Bowing to Nazi pressure, the Japanese force twenty thousand Jewish refugees, including the Adlers, to relocate to a one-square-kilometer “Shanghai Ghetto.” Heat, hunger, and tropical diseases are constant threats. But the ghetto also breeds miraculous resilience. Music, theater, sports, and Jewish culture thrive despite what are at times subhuman conditions.  
Navigating subversion and espionage, Nazi treachery and ever-worsening conditions while living under the heel of the Japanese military, the Adlers struggle to keep the hospital open and their family safe and united."


Royal Inheritance by Kate Emerson
Publication date: 9/24/2013
Format: Paperback 368pp

Synopsis (From the Publisher):
"Audrey Malte is illegitimate, though her beloved father—tailor to King Henry VIII—prefers to call her “merry-begot,” saying there was much joy in her making. Then Audrey visits the royal court with her father, and the whispers start about Audrey’s distinctive Tudor-red hair and the kindness that the king shows her. Did dashing Henry perhaps ask Malte to raise a royal love child?
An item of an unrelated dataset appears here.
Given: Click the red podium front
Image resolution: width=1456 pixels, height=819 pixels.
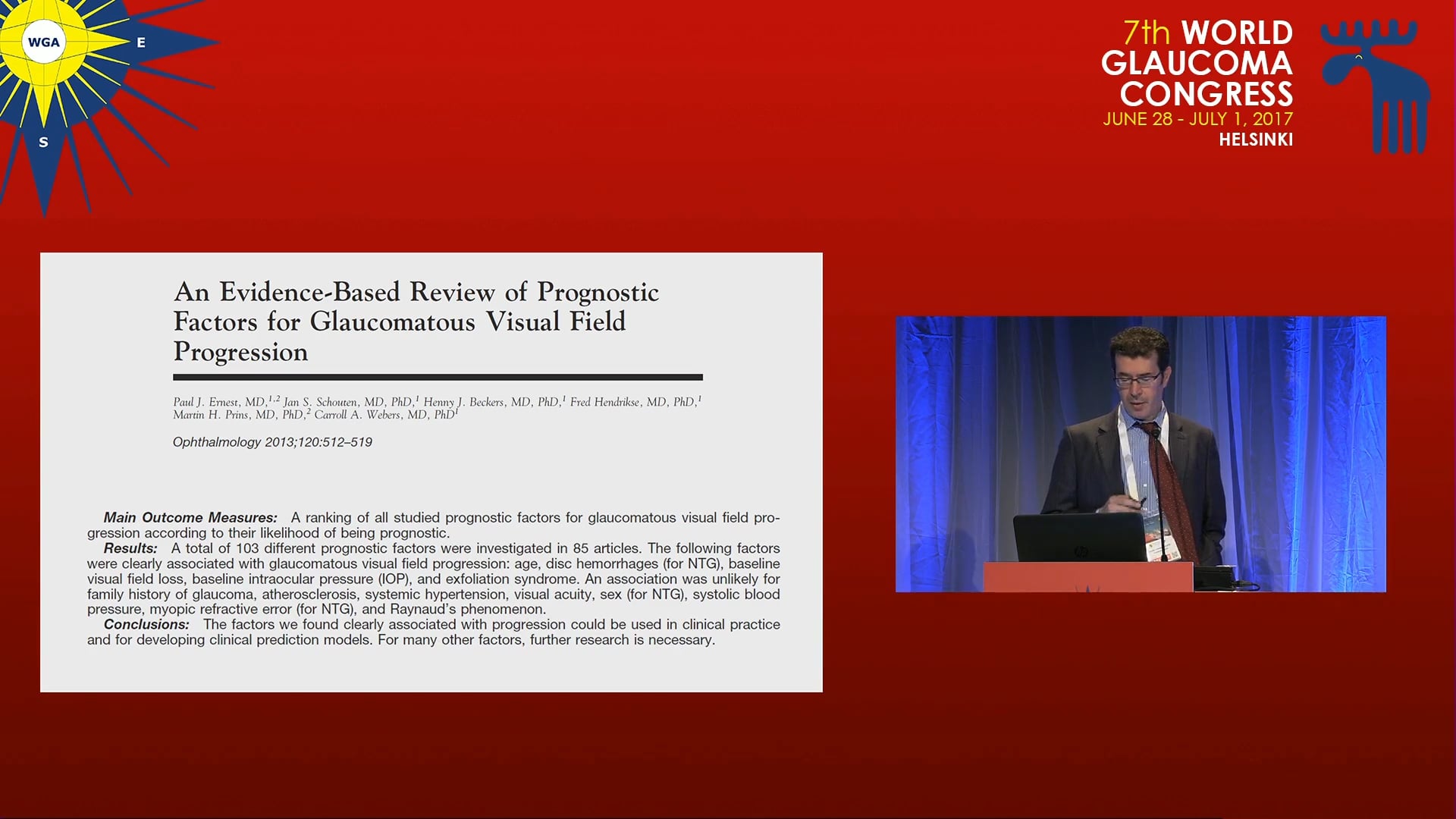Looking at the screenshot, I should coord(1087,578).
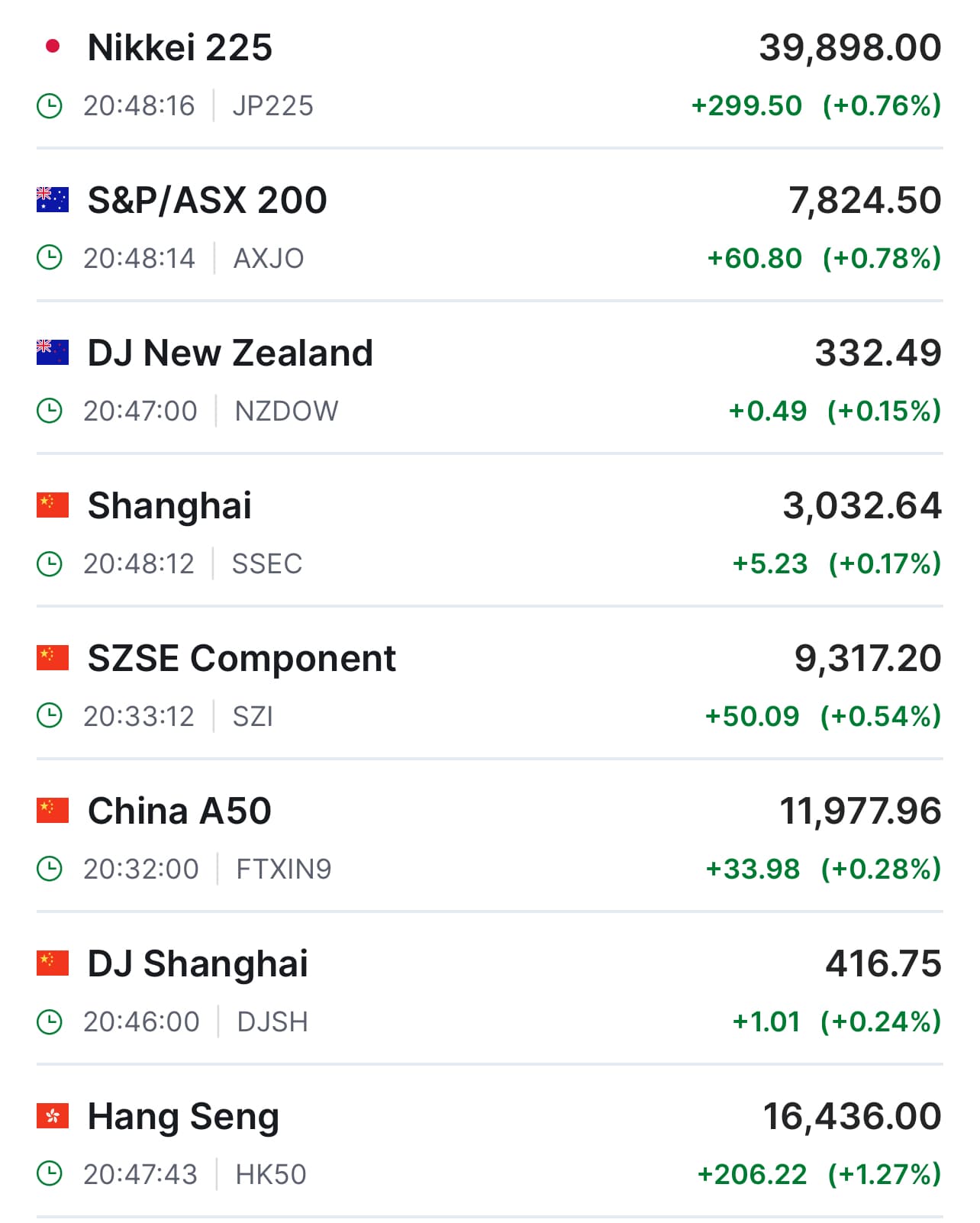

The king’s favor, however, brings Audrey constraint as well as opportunity. Though she holds tender feelings for her handsome music tutor, John Harington, the king is pressuring her to marry into the family of treacherous, land-hungry Sir Richard Southwell. Audrey determines to learn the truth about her birth at last. The answer may give her the freedom to give her heart as she chooses . . . or it could ensnare her deeper in an enemy’s ruthless scheme."